Iraq condemns US air strikes

Middle East Desk
Report

KERBALA: Iraq condemned overnight U.S. air strikes on Friday, with its military saying they had killed six people and describing them as a violation of sovereignty and a targeted aggression against the nation’s regular armed forces.
President Barham Salih said repeated such violations could cause Iraq to unravel into a failed state and revive the Islamic State militant group. The military warned the air strikes would have consequences while the foreign ministry said it summoned the U.S. and British ambassadors. The United States said it carried out the series of strikes on Thursday against an Iranian-backed militia in Iraq that it blamed for a rocket attack a day earlier which killed two American soldiers and a British soldier. Long-standing antagonism between the United States and Iran have mostly played out on Iraqi soil in recent months.
“The pretext that this attack came as a response to the aggression that targeted the Taji base is a false pretext; one that leads to escalation and does not provide a solution,” Iraq’s Joint Operations Command said in a statement. It said that as well as the six killed, 12 people had been wounded in the U.S. air strikes, and that infrastructure, weapons and equipment at targeted military sites were destroyed.
The Pentagon said the strikes targeted five weapons stores used by Kataib Hezbollah militia, including facilities housing arms used in past attacks on U.S.-led coalition troops.
Official Iraqi casualty figures showed no paramilitary fighters had been killed. The military said three soldiers, two policemen and one civilian were killed, according to an initial toll, and that four soldiers, two policemen, a civilian, and five militiamen were injured.
The civilians killed and wounded were construction workers at an airport building site in the Shi’ite Muslim holy city of Kerbala, Iraqi religious authorities said.
Around 5,000 U.S. troops remain in Iraq, most in an advisory capacity, as part of a wider international coalition formed to help Iraq drive back and defeat Islamic State militants.
But the Iraqi military said the new U.S. air attack went against “any partnership” under the coalition. “It will have consequences that subject everyone to the most serious dangers.”
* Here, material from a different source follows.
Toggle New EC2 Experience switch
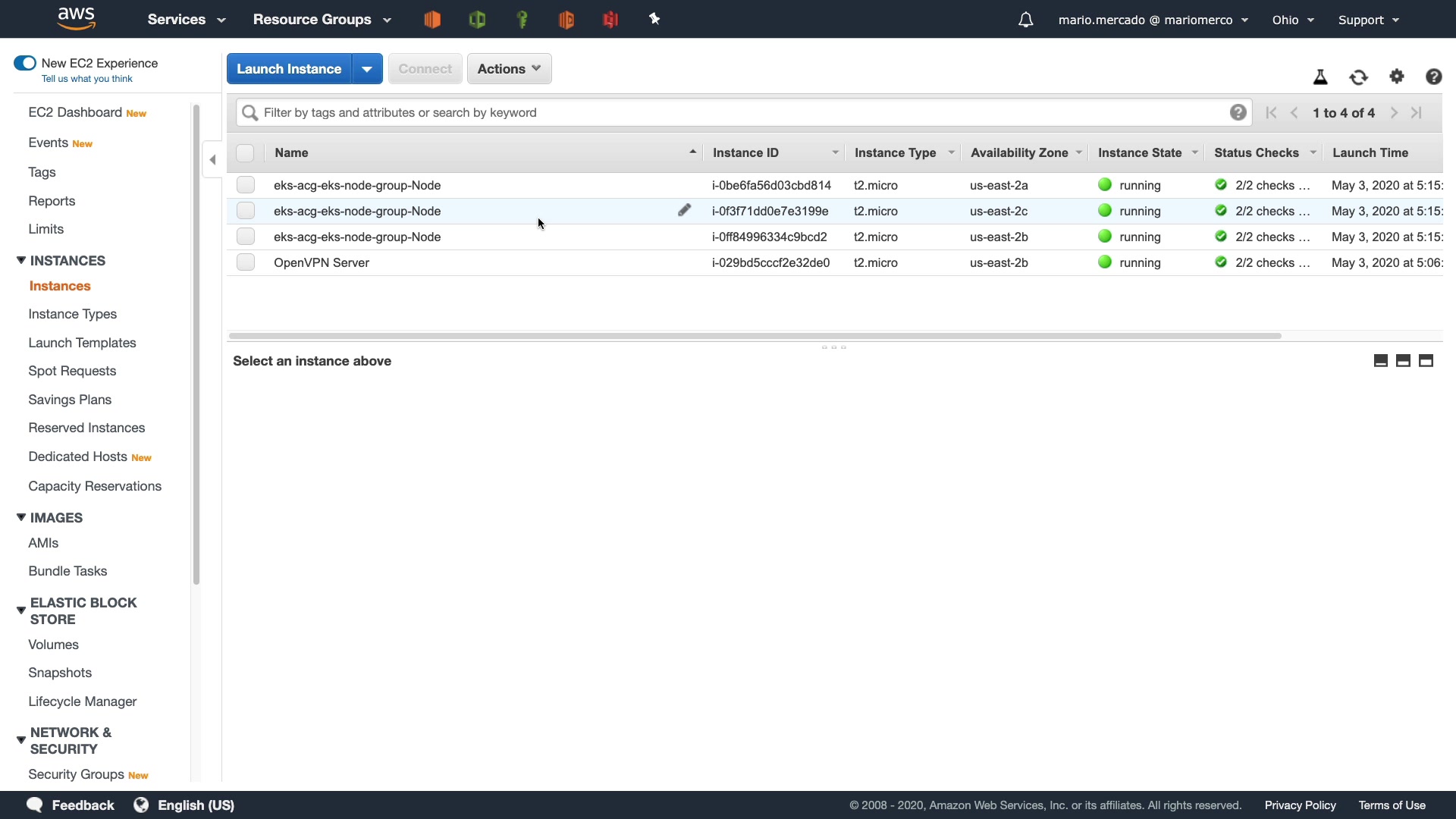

Iran’s foreign ministry said on Friday that the “presence and behavior” of U.S. and allied forces in Iraq was to blame for attacks against them. Iranian-backed paramilitary groups have regularly rocketed and shelled bases in Iraq that host U.S. forces and the area around the U.S. Embassy in Baghdad.
For its part, the United States has conducted several strikes inside Iraq, killing top Iranian general Qassem Soleimani and Kataib Hezbollah founder Abu Mahdi al-Muhandis in January.
Many Iraqis say it is they who stand to suffer most from U.S.-Iranian tensions and some, including acting Prime Minister Adel Abdul Mahdi, have called for U.S. troops to withdraw.